Monday, March 12, 2007

Blink!

Today completed reading the book - Blink by Malcolm Gladwell, which I bought some months back.

Blink is about "power of thinking without thinking"
It's a book about rapid cognition, about the kind of thinking that happens in a blink of an eye. When you meet someone for the first time, or walk into a house you are thinking of buying, or read the first few sentences of a book, your mind takes about two seconds to jump to a series of conclusions. Well, "Blink" is a book about those two seconds, because I think those instant conclusions that we reach are really powerful and really important and, occasionally, really good.

How our brain without much conscious effort, rapidly analyzes the information, and favors some decision. This is the reason, we judge people by their look. Sometimes what we judge is right, and at sometimes is wrong. We are mostly unable to explain why we had a gut feeling like that.
Believe it or not, it's because I decided, a few years ago, to grow my hair long. If you look at the author photo on my last book, "The Tipping Point," you'll see that it used to be cut very short and conservatively. But, on a whim, I let it grow wild, as it had been when I was teenager. Immediately, in very small but significant ways, my life changed. I started getting speeding tickets all the time--and I had never gotten any before. I started getting pulled out of airport security lines for special attention.

- Author

After reading this book, you may have clear view of when to use this blink positively.

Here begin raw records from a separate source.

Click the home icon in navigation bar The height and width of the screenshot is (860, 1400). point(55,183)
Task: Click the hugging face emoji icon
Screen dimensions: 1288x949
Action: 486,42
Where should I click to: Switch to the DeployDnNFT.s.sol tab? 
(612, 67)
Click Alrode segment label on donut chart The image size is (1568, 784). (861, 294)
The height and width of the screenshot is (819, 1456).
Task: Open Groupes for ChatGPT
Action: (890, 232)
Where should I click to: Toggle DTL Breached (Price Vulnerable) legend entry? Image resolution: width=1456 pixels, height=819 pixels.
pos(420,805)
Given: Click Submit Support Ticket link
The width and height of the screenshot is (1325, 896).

Tipping Point - is a previous book by the author. That's too a wonderful book about social interactions, and how a news becomes hit or miss. Who makes it hit? How it transcends. Tipping Point is basically the point at which if the influences are with right person, it will become hit, if it were under the other it goes to the other end.

Both the books are full of real and much happened social situations, and analysis of reasons behind them. That makes reading this book interesting, like: What made crime-rate increase or decrease? How graffiti on the trains influences mugging? The theory of broken window. How the not most obvious things play a greater role in the result?

Finally, before finishing this note, I just remember how I started reading the books of this author. It's started from the forward of this article - The Art of Failure (Why some people choke and others panic), from a friend.